▶ [REQUIRED WORK]
Of all the lines in the entries below, give again exactly those starting at the line containing "Click the Polkadot" and ending at the line containing "Task: Tap the Connected devices green icon", both ends included, and no others.

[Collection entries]

────────────────────────────────────────

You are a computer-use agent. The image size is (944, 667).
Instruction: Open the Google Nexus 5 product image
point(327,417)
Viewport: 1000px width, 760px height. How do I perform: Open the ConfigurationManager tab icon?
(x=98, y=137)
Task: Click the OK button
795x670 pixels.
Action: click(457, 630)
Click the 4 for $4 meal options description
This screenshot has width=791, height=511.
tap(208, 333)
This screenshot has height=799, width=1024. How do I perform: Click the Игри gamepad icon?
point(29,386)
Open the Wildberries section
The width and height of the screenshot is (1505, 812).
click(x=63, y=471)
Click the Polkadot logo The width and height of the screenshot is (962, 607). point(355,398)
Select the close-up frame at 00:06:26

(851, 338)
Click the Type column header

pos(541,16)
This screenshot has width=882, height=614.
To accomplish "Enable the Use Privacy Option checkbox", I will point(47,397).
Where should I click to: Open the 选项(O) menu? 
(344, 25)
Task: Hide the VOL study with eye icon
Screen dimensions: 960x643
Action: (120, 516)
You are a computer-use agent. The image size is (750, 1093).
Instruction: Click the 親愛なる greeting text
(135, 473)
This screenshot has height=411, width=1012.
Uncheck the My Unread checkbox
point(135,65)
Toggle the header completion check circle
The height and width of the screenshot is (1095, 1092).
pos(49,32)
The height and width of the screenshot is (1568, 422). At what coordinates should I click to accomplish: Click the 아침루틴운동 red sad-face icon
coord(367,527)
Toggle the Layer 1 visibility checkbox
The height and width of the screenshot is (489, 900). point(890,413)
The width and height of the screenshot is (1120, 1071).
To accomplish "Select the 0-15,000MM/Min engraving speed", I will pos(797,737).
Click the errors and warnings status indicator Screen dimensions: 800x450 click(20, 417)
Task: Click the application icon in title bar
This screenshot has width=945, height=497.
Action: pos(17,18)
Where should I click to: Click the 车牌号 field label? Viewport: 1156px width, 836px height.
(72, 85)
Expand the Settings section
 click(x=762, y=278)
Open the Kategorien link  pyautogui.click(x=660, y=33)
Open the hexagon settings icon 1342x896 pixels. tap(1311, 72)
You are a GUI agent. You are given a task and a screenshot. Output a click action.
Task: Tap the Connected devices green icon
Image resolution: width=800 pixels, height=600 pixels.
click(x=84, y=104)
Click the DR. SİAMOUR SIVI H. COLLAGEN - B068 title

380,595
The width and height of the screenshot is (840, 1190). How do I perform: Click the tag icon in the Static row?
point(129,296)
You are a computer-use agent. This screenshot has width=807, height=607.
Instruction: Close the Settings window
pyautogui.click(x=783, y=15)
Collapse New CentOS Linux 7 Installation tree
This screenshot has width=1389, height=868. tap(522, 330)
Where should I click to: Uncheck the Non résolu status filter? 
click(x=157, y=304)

────────────────────────────────────────

▶ [TASK RESPONSE]
Click the Polkadot logo The width and height of the screenshot is (962, 607). point(355,398)
Select the close-up frame at 00:06:26

(851, 338)
Click the Type column header

pos(541,16)
This screenshot has width=882, height=614.
To accomplish "Enable the Use Privacy Option checkbox", I will point(47,397).
Where should I click to: Open the 选项(O) menu? 
(344, 25)
Task: Hide the VOL study with eye icon
Screen dimensions: 960x643
Action: (120, 516)
You are a computer-use agent. The image size is (750, 1093).
Instruction: Click the 親愛なる greeting text
(135, 473)
This screenshot has height=411, width=1012.
Uncheck the My Unread checkbox
point(135,65)
Toggle the header completion check circle
The height and width of the screenshot is (1095, 1092).
pos(49,32)
The height and width of the screenshot is (1568, 422). At what coordinates should I click to accomplish: Click the 아침루틴운동 red sad-face icon
coord(367,527)
Toggle the Layer 1 visibility checkbox
The height and width of the screenshot is (489, 900). point(890,413)
The width and height of the screenshot is (1120, 1071).
To accomplish "Select the 0-15,000MM/Min engraving speed", I will pos(797,737).
Click the errors and warnings status indicator Screen dimensions: 800x450 click(20, 417)
Task: Click the application icon in title bar
This screenshot has width=945, height=497.
Action: pos(17,18)
Where should I click to: Click the 车牌号 field label? Viewport: 1156px width, 836px height.
(72, 85)
Expand the Settings section
 click(x=762, y=278)
Open the Kategorien link  pyautogui.click(x=660, y=33)
Open the hexagon settings icon 1342x896 pixels. tap(1311, 72)
You are a GUI agent. You are given a task and a screenshot. Output a click action.
Task: Tap the Connected devices green icon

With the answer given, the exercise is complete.